De Francisco Sá Carneiro a Passos Coelho, foram 17 os líderes do PSD (contando Leonardo Ribeiro de Almeida, que presidiu à Comissão Política quando Francisco Sá Carneiro liderava o partido) aos quais prestou assessoria. Falhou Rui Rio porque, há pouco mais de um ano, no final de 2017, aceitou o desafio de Marcelo e rumou a Belém. O histórico assessor do partido morreu esta quinta-feira, vítima de cancro, com o qual se debatia nos últimos tempos. Tinha completado setenta anos há precisamente uma semana. «Nesta hora, faltam as palavras para expressar a sua importância para o Partido e para todos aqueles com quem se cruzou ao longo da vida. Dedicação, seriedade e amizade são apenas alguns dos valores em que pensamos quando o relembramos», reagiu de imediato em comunicado o partido.

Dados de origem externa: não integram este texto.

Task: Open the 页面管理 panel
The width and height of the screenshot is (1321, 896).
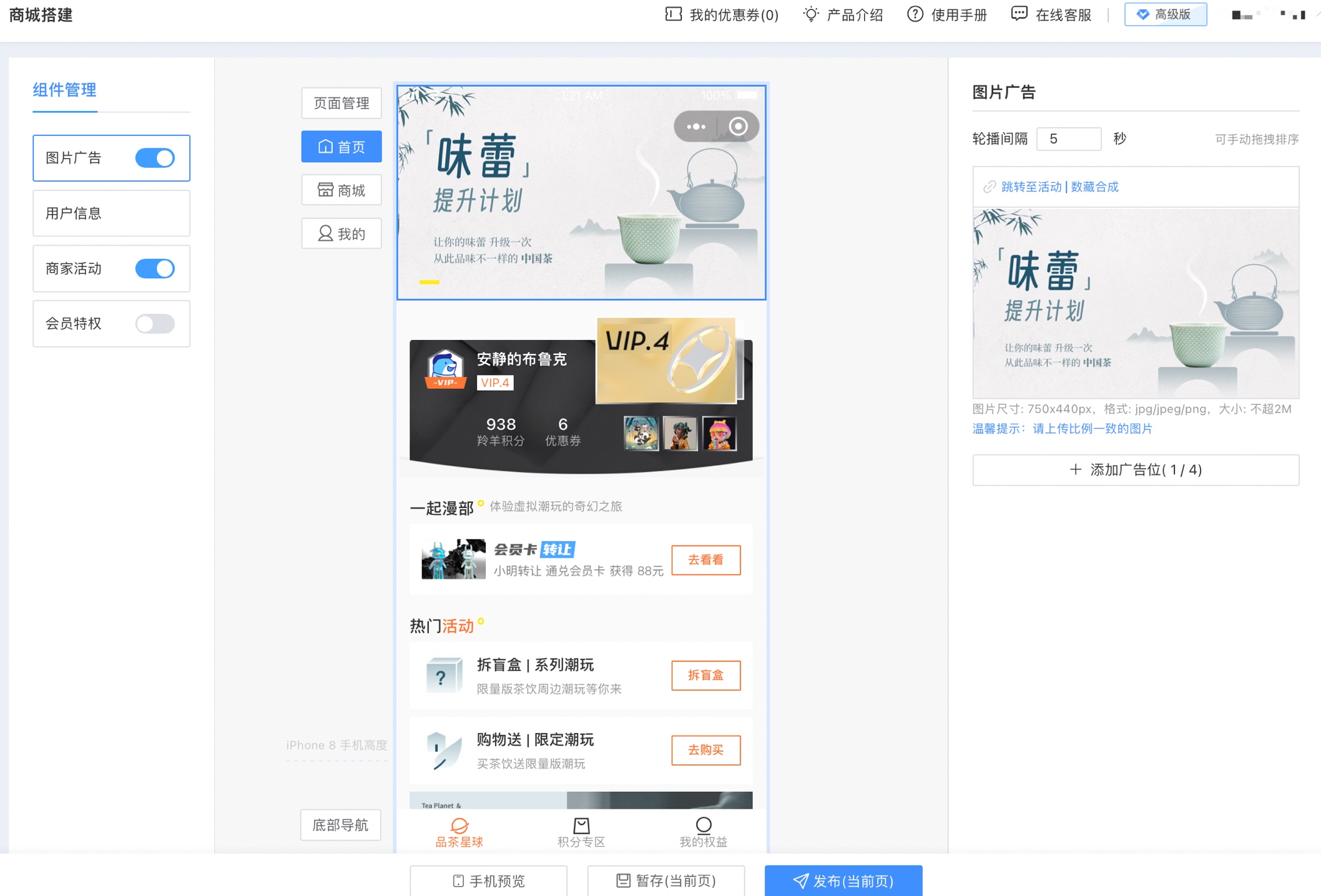Action: tap(341, 103)
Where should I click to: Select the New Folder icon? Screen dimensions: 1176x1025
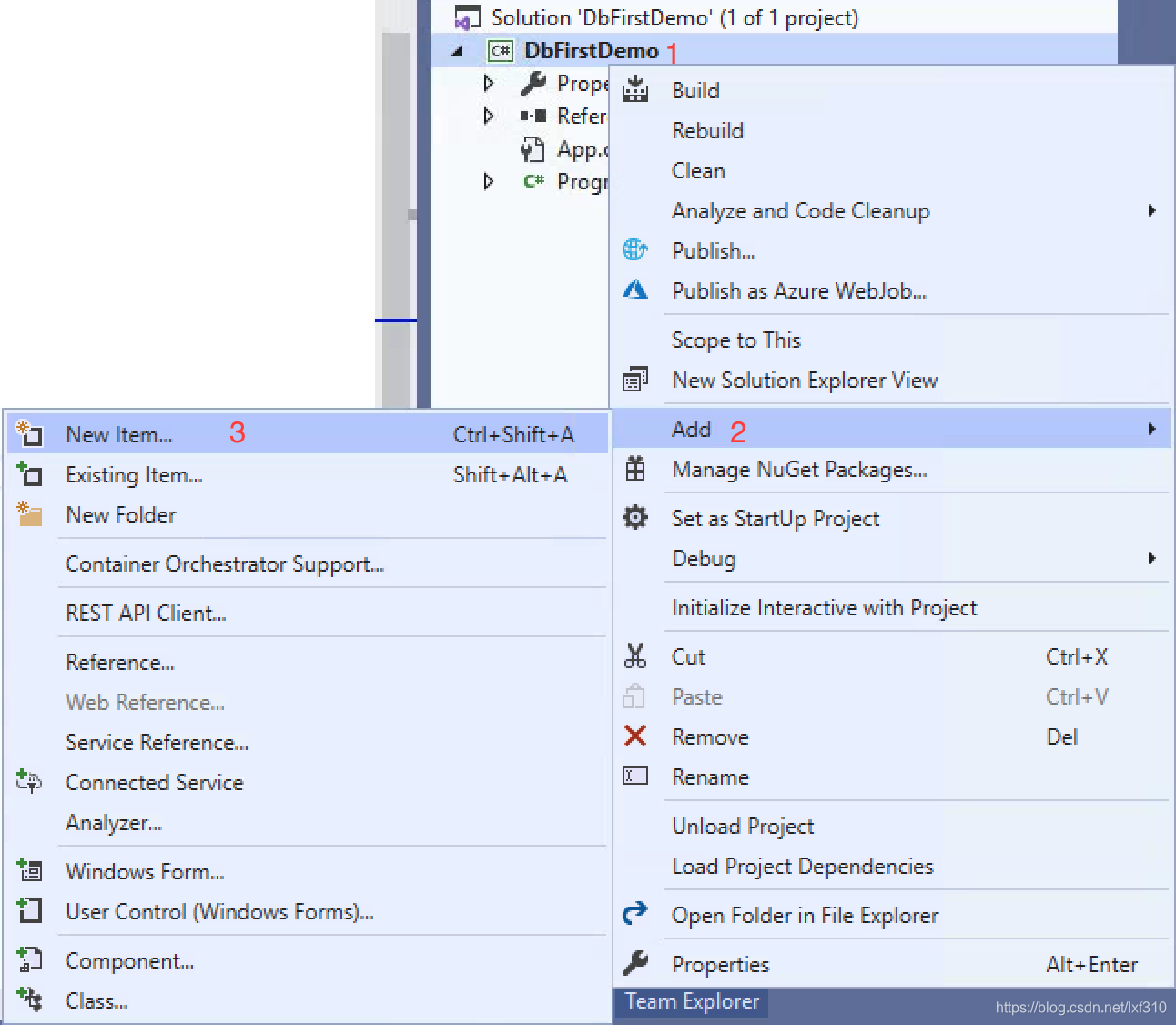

A notícia da sua morte foi recebida com consternação por todos os que privaram com aquele que tinha sido o mais antigo funcionário do partido. Discreto, leal, competente e dedicado eram ontem os adjetivos mais repetidos para classificar um homem cuja história se confunde com a o percurso do PPD/PSD e que tinha na São Caetano à Lapa uma segunda casa. Mas nunca quebrou o voto da discrição. «Já me desafiaram para as memórias, o partido sempre teve confiança em mim, pelo que não faria sentido escrevê-la», contou numa rara entrevista concedida ao Público há quase sete anos.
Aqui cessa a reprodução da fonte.